Rushing to the disciples with the news, she exclaims: “I have seen the Lord!” (v18). It is the start of a chain of light that has reached through two millennia. 

Since the earliest days, Christians have kept vigil through the darkness of Holy Saturday, lighting a fire at dawn on Easter day. It serves as a visible sign of the triumph of life over death. Darkness does not have the last word. The lighting of fires has become a very visual symbol of the gospel. It is richly woven through scripture and, over recent years, has become a very personal part of my own faith story. 

Believing for more

Ten years ago, I started seriously interceding for our nation, inspired by a vision that I believe was from God. It wasn’t a 3D, wake-you-bolt-upright kind of vision complete with surround sound, but one that came as a series of yet-another-coincidence glimpses of something more. A deep longing in my heart was coming into focus all around me. A reality that was just a trailer for the full-blown blockbuster movie to come. 

It is best introduced by a scene from the film The Return of the King, based on the final part of JRR Tolkien’s Lord of the Rings trilogy. At the moment when darkness seems to be at its greatest, a hobbit, Pippin, climbs a mountain peak and lights a beacon. As a chain of lights spreads across the hills summoning help from Aragorn, Gandalf the wizard breathes a sigh of relief and declares: “Hope is kindled.” 

I first saw this film clip in 2014 while working at St Mellitus College.
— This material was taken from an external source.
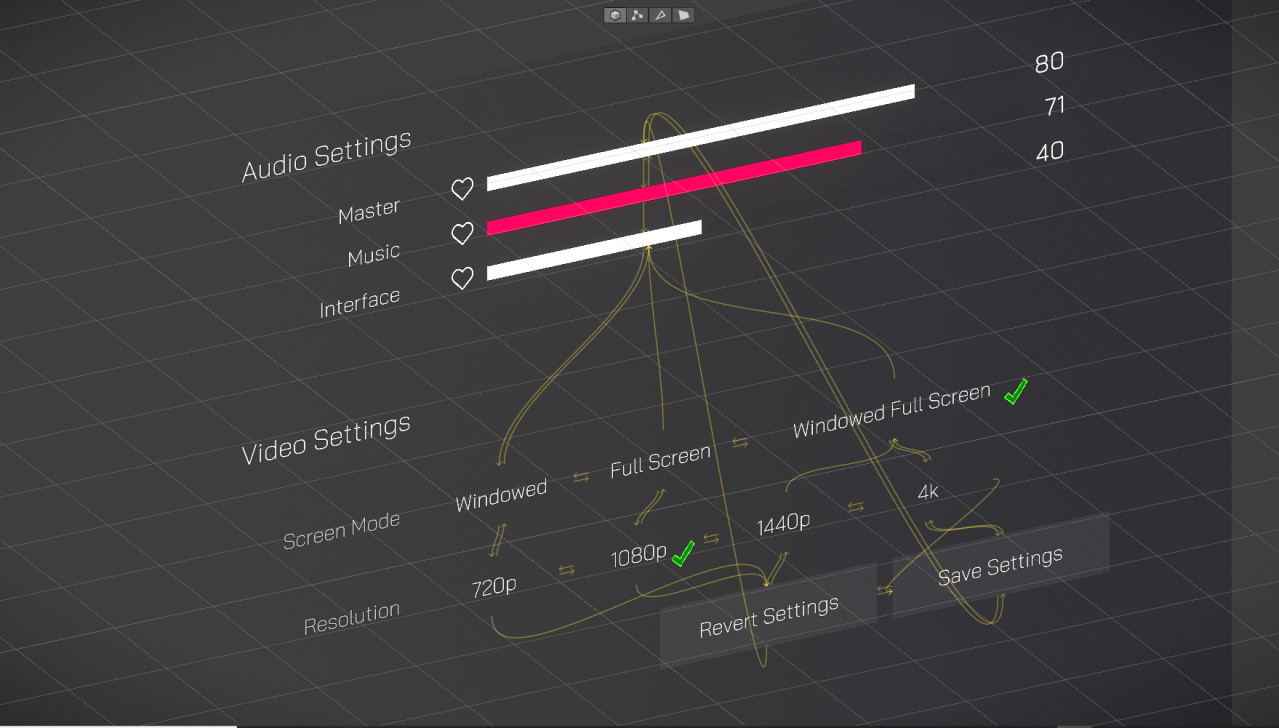Click green checkmark beside Windowed Full Screen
I was marking final-year student presentations based on where our newly ordained ministers were going to serve. Ashley was going to St George’s, Liverpool, a church on a hill in Everton, overlooking the city. The local primary school was called The Beacon. My role, as tutor, was to assess her presentation for theological content and clarity of speech. But, as she played the film clip, I found myself overcome by tears; the sort that come from a very deep place inside. 
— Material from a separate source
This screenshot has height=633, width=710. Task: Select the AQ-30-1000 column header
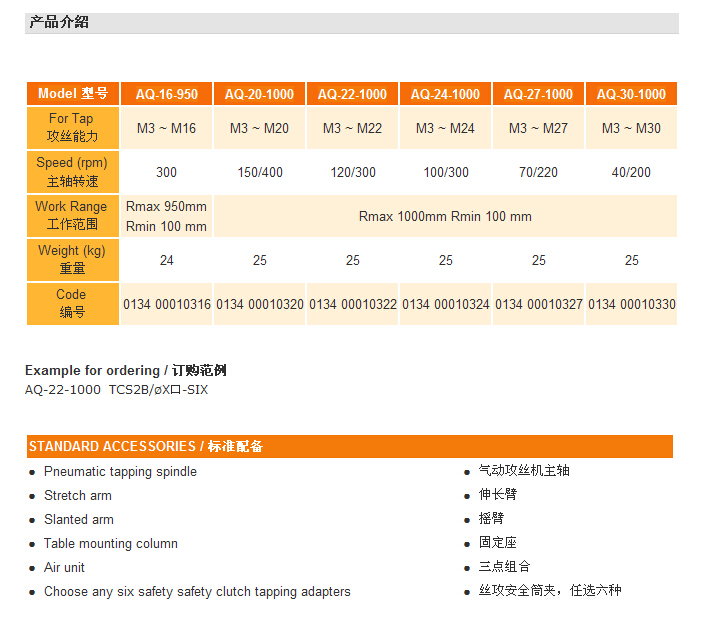[x=631, y=94]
The beacons that I see are men, women and children who have caught God’s holy fire

This was my hope for Liverpool, my husband’s home city, and which had become my beloved home and the birthplace of my boys. This was my hope for the North West of England, my family’s home for generations. This was a picture of my hope for the nation. Beacons of hope lit in the darkest places across our land. 

Suddenly, I remembered a stray comment from the previous year. During my interview for the post of director of St Mellitus College North West, I asked the panel: “What would success look like in ten years’ time?” Bishop Graham Tomlin answered: “When I pray for the college, I see this picture of little lights coming on, all around the country, wherever our students are sent.” 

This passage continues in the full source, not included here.